*** Begin section ***
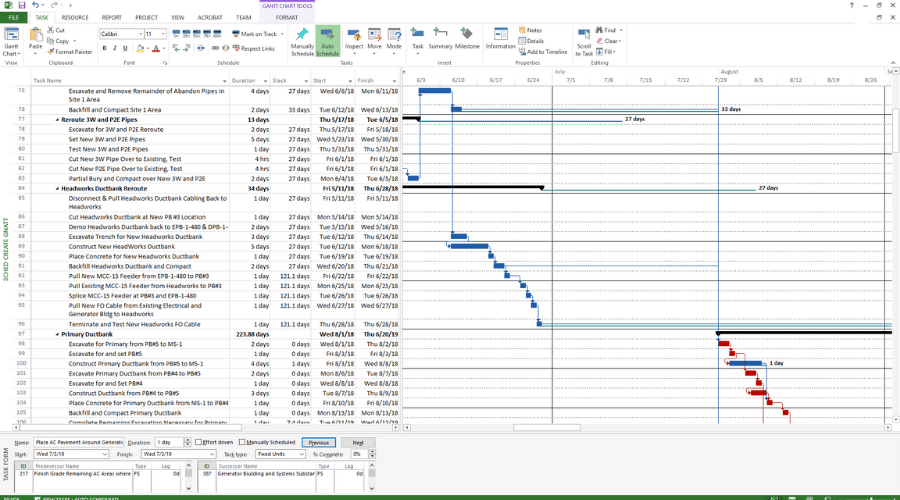Click the Format Painter tool
This screenshot has width=900, height=500.
(x=69, y=52)
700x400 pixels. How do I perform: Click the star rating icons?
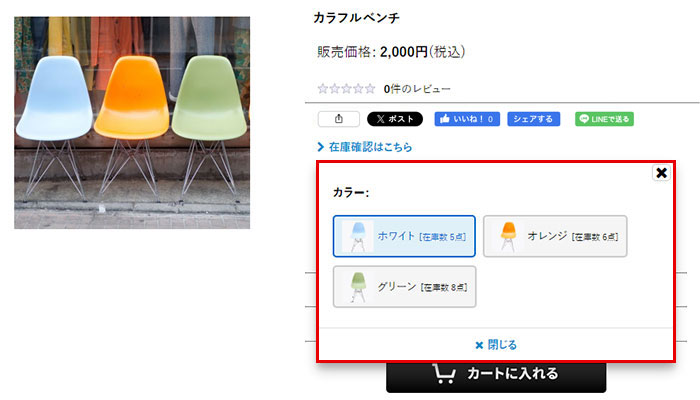(346, 89)
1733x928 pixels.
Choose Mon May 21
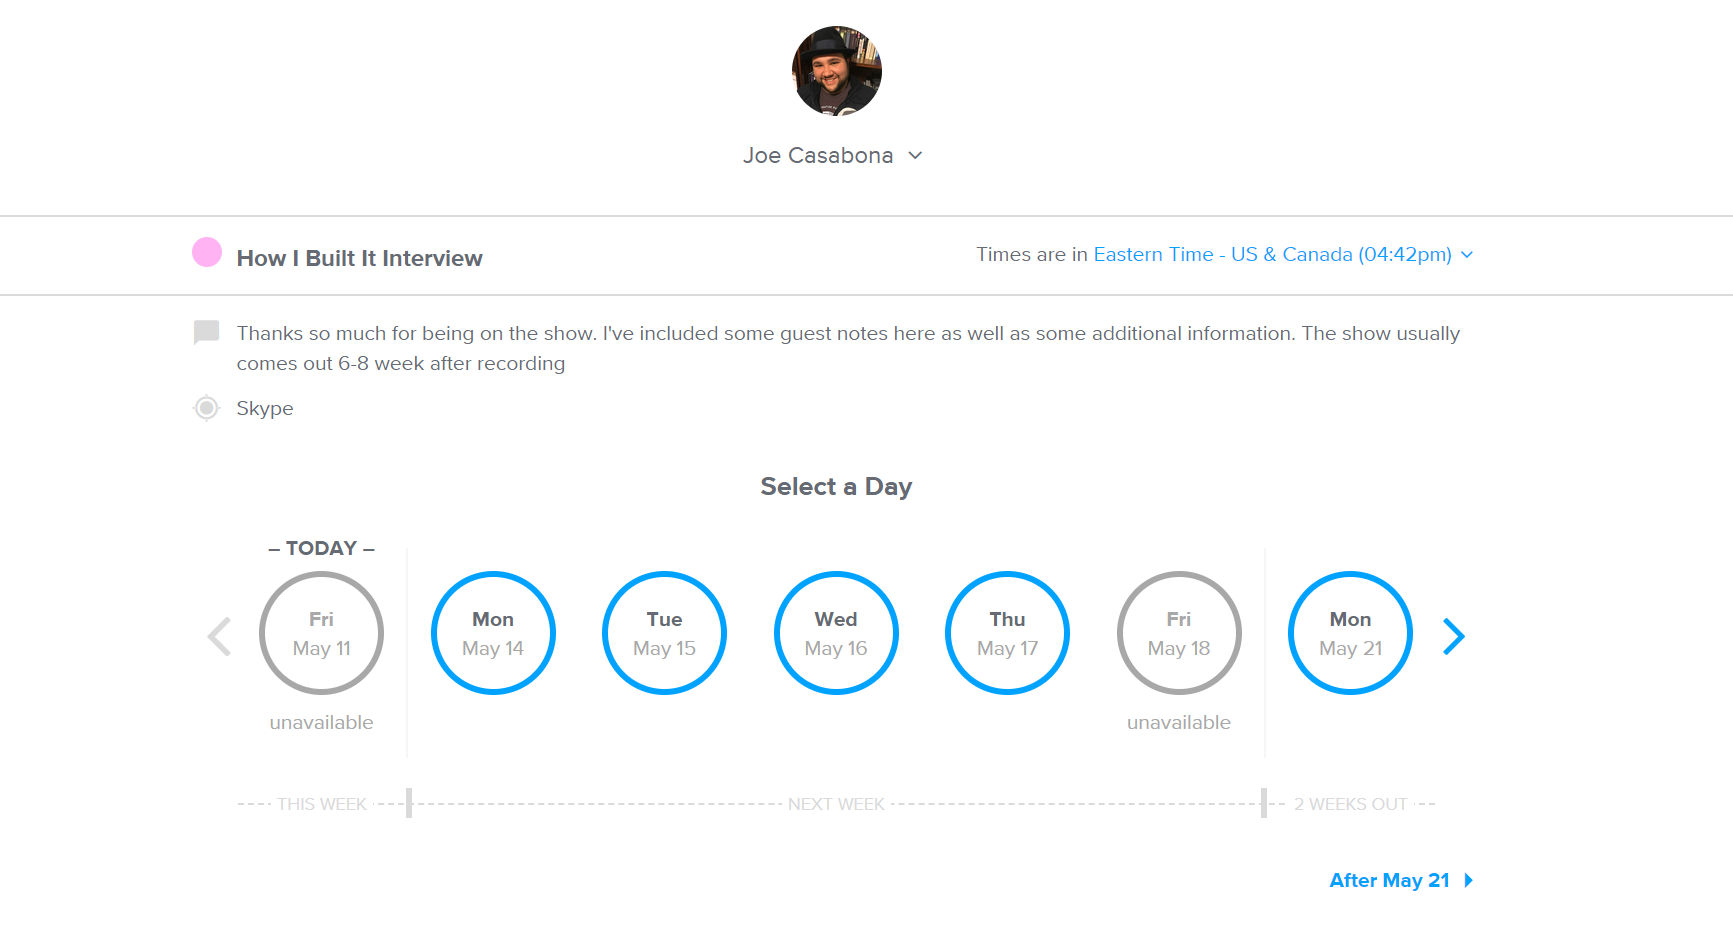(1350, 633)
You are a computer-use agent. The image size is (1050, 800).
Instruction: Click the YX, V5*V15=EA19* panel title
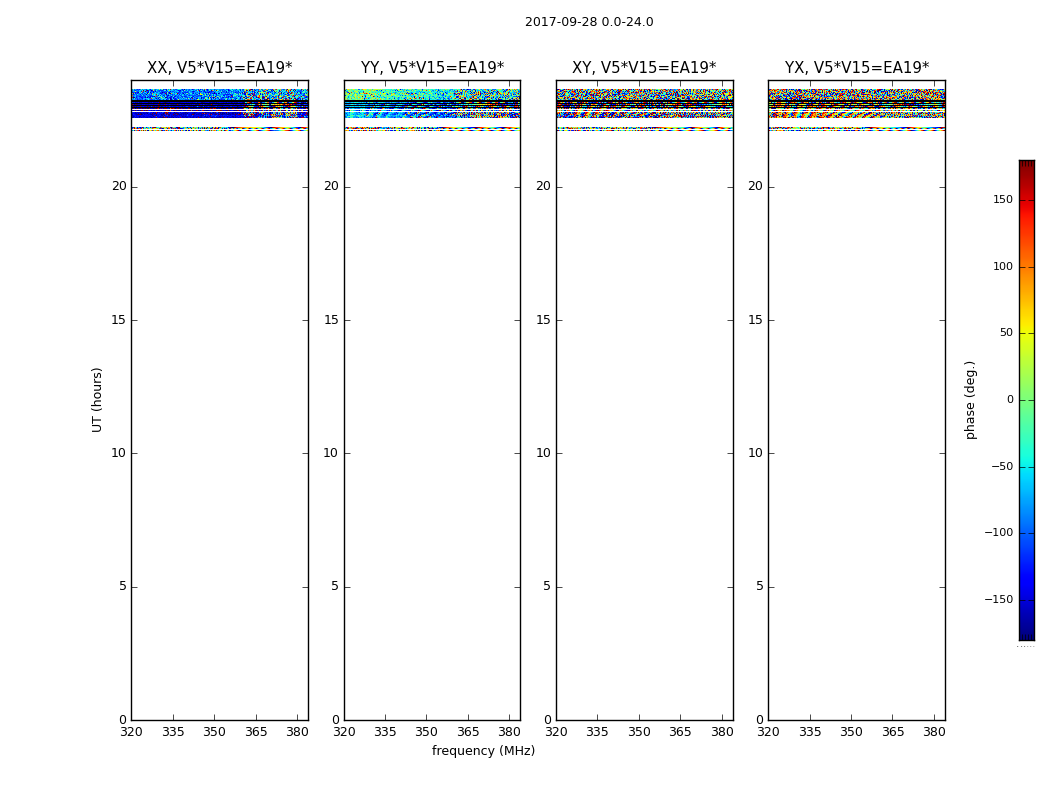[856, 68]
*** End section ***
#### [PROBLEM]
Exactly the lines from the one containing "Choose Mon May 21" through the last line of the material above, both included and free of pictures, should make up your answer, please.

#### [RESULT FOR THIS TASK]
Choose Mon May 21
(1350, 633)
You are a computer-use agent. The image size is (1050, 800).
Instruction: Click the YX, V5*V15=EA19* panel title
[856, 68]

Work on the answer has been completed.